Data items
##########
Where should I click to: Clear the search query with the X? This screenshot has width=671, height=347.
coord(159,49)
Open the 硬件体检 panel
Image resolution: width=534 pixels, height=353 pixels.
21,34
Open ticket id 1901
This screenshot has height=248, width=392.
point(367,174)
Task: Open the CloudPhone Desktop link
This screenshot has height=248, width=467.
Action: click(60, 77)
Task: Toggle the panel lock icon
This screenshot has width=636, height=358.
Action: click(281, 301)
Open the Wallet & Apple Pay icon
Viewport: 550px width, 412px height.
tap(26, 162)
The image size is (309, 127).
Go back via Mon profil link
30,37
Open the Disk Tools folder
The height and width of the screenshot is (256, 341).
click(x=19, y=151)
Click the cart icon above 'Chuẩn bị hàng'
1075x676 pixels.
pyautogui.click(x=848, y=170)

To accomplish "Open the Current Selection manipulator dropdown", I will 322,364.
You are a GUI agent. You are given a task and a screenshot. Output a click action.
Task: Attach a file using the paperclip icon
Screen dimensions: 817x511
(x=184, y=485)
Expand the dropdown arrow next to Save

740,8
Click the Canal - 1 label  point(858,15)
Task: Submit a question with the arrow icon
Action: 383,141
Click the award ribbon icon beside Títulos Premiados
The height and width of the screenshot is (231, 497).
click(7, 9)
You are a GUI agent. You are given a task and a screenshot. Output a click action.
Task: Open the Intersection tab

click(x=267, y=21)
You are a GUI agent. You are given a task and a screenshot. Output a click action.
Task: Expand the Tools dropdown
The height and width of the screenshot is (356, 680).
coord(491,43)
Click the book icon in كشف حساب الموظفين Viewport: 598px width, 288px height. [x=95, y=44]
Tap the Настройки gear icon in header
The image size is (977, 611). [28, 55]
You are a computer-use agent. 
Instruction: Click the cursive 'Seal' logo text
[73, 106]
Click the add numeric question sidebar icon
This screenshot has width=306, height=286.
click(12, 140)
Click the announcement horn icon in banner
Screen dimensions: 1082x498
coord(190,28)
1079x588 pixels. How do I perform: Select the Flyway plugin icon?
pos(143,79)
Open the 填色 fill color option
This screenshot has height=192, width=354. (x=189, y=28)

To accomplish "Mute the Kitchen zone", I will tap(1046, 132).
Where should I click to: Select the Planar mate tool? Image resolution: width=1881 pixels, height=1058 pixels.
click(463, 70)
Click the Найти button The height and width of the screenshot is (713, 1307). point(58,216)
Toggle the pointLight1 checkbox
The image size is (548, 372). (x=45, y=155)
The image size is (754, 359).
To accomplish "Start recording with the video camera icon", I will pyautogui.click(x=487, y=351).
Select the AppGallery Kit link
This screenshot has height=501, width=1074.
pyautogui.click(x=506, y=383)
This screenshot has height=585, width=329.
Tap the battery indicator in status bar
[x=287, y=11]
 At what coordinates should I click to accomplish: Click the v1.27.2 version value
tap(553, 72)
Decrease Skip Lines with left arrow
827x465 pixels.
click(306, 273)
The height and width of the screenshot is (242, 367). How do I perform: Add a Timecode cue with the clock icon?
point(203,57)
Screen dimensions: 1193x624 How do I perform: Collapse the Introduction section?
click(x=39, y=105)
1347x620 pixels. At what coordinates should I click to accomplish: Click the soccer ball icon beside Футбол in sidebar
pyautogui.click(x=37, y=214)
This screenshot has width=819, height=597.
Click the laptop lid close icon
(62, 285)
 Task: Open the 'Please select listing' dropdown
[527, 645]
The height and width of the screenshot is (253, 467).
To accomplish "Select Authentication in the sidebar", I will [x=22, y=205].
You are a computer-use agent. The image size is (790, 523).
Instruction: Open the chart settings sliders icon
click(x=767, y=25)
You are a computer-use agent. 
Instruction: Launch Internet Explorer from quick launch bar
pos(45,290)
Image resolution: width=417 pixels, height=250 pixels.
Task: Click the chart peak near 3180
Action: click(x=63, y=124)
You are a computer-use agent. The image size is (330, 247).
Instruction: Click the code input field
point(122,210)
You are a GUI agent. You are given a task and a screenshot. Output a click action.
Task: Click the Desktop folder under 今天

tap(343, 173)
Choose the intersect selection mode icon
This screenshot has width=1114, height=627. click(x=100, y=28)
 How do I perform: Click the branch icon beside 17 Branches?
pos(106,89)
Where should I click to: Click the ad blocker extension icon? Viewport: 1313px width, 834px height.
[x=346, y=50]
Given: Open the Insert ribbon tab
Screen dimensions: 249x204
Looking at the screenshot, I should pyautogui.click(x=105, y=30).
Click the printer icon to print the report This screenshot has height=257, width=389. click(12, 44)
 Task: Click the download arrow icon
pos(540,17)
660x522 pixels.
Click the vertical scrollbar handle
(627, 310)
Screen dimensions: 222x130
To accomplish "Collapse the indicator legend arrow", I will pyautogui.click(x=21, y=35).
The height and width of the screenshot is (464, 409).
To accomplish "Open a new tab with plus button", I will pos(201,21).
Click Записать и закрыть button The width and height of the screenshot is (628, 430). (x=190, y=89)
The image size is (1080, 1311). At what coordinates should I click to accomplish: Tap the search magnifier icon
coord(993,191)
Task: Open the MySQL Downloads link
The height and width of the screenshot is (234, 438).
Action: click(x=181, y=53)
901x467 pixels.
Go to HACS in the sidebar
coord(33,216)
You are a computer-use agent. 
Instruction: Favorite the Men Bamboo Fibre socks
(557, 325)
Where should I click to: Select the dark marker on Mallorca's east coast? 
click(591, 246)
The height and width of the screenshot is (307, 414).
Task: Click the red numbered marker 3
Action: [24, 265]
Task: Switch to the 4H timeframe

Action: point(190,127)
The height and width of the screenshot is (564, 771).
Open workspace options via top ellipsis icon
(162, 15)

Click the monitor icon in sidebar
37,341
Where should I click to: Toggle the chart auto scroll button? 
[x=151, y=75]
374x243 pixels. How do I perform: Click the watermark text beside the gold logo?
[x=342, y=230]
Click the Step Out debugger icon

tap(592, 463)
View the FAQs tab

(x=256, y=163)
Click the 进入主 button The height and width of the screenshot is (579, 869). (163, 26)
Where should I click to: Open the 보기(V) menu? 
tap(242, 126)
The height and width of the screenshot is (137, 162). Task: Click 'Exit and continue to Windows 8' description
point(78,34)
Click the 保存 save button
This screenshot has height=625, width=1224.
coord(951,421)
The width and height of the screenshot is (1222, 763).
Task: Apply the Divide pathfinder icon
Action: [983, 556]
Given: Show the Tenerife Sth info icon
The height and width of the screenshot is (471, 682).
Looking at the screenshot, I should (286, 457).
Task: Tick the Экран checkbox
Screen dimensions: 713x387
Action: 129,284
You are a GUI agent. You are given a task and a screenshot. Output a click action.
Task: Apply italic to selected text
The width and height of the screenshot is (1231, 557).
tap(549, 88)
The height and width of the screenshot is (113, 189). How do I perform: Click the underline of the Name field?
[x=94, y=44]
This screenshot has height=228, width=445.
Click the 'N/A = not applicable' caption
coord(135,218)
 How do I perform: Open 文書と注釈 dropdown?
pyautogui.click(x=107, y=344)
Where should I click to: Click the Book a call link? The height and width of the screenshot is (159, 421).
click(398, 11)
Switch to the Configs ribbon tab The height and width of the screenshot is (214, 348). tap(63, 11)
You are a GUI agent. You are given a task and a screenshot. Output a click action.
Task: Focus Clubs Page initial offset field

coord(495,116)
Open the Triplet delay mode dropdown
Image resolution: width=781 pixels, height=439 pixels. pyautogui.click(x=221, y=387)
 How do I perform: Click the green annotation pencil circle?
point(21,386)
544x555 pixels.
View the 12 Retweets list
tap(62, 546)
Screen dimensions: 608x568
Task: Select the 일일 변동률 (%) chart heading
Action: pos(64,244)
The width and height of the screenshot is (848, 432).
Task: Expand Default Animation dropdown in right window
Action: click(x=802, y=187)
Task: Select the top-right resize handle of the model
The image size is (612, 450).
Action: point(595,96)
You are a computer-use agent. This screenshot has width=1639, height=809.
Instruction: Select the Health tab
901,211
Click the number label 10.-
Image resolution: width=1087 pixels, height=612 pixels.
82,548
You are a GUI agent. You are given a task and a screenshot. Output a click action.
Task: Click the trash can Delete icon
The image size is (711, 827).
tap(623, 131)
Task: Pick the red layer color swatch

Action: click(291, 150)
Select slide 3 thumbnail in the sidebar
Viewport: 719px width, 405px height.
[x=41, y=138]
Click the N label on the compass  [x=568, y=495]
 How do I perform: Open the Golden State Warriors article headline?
##########
▶ **Work instruction**
Only a number is expected: how many lines of the data include the string "panel".

▶ **Output**
2